At any time the holders may revoke their consent to the processing of their personal data. To do this it is necessary to send an email to the following email address soporte@intico.com.co which must contain the same requirements outlined for the exercise of the rights of the owners making an indication of the personal data to which you wish to revoke your consent. In the event that the legal requirements are met, within a period not exceeding fifteen (15) working days from the receipt of the request, you must send us an email to the following email address: soporte@intico.com.co , which must contain the same requirements indicated for the exercise of the rights of the owners.

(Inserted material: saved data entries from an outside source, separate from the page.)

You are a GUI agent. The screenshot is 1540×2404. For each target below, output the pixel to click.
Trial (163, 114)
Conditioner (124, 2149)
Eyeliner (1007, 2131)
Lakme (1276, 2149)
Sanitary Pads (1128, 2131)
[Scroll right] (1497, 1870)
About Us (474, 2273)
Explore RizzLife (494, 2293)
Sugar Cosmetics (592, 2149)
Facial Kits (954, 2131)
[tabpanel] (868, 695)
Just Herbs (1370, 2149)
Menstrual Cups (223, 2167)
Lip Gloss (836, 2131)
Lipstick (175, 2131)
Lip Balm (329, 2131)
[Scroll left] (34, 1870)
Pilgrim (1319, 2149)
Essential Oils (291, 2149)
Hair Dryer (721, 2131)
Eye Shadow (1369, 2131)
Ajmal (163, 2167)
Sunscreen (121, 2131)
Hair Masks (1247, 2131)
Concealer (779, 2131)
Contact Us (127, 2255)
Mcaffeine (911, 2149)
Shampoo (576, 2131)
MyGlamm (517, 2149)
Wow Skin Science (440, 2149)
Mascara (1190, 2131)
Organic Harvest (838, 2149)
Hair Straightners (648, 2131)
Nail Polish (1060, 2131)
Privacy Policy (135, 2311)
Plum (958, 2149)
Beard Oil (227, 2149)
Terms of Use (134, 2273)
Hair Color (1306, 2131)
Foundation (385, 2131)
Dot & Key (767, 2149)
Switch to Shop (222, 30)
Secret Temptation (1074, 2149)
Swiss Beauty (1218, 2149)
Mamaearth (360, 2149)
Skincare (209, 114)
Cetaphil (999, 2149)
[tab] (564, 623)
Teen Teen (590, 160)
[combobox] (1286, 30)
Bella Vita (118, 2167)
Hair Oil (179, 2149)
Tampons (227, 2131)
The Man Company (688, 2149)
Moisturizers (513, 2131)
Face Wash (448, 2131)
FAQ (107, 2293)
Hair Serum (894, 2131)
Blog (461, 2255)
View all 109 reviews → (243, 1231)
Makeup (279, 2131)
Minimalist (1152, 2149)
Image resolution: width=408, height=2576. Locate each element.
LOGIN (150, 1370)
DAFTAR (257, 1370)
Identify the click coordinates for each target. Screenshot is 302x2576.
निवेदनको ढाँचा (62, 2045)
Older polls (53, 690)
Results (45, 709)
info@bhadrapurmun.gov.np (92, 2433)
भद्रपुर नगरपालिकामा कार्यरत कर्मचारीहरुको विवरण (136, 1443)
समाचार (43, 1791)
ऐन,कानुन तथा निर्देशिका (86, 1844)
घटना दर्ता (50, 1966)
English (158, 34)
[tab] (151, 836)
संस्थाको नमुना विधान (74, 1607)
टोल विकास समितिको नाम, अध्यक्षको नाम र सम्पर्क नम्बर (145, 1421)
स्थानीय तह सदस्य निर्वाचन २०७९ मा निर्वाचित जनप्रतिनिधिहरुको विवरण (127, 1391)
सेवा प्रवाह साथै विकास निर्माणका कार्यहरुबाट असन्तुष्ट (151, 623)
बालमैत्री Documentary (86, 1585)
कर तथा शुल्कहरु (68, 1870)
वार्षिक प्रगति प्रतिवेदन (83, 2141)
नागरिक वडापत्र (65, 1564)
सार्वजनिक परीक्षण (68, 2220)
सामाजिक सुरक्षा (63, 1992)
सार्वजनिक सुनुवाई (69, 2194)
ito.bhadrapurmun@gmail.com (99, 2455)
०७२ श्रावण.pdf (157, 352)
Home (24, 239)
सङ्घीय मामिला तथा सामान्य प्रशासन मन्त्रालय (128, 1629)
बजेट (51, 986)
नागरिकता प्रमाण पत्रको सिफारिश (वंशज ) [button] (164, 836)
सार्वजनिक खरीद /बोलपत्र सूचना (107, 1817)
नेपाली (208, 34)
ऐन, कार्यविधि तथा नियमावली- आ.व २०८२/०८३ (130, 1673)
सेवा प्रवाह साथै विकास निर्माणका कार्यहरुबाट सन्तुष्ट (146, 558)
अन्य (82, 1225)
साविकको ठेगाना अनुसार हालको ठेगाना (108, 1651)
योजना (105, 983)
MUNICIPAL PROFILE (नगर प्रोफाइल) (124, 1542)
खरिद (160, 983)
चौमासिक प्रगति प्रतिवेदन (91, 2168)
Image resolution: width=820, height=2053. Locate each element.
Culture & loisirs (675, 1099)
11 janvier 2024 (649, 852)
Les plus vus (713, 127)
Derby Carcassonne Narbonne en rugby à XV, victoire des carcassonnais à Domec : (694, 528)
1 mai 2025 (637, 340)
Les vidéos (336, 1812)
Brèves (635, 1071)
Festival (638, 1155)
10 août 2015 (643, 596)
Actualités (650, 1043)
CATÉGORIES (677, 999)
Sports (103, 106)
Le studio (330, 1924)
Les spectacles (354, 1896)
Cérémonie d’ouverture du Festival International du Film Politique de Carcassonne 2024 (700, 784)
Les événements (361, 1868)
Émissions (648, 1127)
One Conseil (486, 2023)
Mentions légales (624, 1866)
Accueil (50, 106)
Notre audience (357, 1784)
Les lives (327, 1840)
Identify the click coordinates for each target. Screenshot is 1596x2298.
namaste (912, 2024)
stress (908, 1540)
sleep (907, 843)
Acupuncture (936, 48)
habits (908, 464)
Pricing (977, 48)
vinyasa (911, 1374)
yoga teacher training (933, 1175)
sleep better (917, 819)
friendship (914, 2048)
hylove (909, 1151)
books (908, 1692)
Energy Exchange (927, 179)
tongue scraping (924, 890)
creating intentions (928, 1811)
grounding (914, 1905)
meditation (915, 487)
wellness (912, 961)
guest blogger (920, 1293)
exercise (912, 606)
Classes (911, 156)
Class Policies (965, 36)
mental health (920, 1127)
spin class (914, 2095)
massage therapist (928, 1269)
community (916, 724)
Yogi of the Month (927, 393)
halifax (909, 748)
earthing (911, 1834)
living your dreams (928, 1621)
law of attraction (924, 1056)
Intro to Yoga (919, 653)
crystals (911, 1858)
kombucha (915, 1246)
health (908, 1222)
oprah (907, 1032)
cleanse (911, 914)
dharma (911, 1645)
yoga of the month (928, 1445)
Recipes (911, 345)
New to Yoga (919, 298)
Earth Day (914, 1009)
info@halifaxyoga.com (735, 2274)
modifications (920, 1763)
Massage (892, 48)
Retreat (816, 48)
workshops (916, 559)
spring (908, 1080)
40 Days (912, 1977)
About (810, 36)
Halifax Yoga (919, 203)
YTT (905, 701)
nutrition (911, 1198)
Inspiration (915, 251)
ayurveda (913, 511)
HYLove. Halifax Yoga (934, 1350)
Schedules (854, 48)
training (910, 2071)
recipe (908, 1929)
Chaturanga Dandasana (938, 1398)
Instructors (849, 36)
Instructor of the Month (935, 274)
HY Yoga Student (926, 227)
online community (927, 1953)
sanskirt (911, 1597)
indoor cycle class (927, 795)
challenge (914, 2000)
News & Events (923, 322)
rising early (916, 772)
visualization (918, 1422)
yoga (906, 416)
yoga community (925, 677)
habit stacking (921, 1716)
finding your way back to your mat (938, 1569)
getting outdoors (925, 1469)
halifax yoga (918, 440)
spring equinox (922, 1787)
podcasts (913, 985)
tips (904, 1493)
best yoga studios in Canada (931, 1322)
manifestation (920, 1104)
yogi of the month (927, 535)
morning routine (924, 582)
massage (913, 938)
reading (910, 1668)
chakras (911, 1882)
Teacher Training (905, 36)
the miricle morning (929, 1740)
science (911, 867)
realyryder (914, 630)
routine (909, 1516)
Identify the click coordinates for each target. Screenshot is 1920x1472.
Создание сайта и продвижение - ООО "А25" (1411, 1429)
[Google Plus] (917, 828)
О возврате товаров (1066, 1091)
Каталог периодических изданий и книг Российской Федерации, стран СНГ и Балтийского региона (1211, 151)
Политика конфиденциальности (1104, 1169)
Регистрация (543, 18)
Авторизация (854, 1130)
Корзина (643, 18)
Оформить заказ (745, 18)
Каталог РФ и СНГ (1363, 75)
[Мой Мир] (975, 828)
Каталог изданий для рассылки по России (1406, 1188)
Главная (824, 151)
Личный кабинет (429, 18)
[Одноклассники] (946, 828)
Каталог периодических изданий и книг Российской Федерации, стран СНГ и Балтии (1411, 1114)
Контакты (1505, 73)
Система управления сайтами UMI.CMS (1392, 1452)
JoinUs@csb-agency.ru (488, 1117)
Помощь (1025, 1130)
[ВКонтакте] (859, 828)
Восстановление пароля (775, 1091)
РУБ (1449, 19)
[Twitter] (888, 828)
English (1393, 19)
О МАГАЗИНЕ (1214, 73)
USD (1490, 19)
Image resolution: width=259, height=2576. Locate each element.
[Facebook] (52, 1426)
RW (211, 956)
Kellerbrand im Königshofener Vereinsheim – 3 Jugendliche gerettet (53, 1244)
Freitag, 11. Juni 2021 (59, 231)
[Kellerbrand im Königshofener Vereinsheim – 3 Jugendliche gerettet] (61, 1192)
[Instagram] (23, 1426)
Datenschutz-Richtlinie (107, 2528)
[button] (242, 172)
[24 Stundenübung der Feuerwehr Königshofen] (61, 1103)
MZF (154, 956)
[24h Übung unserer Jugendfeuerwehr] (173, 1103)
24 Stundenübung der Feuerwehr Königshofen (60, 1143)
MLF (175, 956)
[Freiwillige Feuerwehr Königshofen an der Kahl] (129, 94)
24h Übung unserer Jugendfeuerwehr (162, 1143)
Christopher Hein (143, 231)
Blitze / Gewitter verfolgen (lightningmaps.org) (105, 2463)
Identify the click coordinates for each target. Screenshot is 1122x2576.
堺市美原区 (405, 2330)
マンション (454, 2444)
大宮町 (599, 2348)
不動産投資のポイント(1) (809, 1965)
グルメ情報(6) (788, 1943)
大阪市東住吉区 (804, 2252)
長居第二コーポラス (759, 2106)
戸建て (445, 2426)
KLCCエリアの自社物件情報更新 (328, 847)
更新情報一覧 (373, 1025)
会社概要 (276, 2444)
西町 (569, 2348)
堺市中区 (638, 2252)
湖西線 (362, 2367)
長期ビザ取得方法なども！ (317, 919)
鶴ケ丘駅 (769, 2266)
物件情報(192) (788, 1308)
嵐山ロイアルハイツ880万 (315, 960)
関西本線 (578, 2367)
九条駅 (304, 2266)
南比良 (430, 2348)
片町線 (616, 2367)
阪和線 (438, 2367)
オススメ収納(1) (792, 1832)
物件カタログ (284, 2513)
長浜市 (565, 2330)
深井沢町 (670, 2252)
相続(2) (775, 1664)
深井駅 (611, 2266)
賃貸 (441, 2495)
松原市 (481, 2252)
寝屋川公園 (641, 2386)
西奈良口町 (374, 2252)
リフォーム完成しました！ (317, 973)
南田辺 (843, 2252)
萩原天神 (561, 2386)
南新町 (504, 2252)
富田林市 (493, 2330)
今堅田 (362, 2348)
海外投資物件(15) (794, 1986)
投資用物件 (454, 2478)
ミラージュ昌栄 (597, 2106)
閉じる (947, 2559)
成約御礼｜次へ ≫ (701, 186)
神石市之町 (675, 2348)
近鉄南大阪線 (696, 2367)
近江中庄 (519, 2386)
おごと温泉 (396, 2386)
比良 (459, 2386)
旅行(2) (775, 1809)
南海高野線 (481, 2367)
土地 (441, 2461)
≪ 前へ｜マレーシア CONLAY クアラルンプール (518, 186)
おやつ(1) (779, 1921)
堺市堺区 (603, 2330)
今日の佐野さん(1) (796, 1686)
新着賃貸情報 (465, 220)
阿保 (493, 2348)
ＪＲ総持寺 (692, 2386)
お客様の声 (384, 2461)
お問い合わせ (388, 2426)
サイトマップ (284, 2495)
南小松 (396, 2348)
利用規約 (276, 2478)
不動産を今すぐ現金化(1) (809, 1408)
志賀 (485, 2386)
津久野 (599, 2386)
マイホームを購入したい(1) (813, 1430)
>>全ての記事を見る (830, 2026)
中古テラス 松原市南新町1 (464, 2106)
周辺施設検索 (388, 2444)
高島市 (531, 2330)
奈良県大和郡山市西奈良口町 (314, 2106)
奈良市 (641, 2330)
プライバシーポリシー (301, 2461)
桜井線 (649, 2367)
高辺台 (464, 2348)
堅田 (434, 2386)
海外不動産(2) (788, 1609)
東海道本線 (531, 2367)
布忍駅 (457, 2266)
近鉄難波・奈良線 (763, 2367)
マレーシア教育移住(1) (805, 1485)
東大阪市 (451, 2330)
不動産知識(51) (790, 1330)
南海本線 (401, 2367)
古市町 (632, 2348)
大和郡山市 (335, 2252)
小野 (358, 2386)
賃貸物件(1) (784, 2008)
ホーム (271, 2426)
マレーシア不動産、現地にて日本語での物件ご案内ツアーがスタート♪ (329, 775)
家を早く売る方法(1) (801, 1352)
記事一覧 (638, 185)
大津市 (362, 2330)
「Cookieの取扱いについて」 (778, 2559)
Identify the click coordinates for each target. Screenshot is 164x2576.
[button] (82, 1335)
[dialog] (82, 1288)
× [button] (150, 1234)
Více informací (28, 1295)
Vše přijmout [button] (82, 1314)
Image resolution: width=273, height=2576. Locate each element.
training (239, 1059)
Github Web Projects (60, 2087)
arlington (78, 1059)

8.- VALIDITY AND MODIFICATION OF THE TREATMENT POLICY
This Personal Data Protection Policy will be approved by the General Management or whoever takes its place, in accordance with the legal and juridical frameworks that endorse it, will be communicated and socialized through the website and the Intranet, which comes into force from the date of its publication. This policy was updated on the website and intranet on June 21, 2021 and is effective as of June 21, 2021.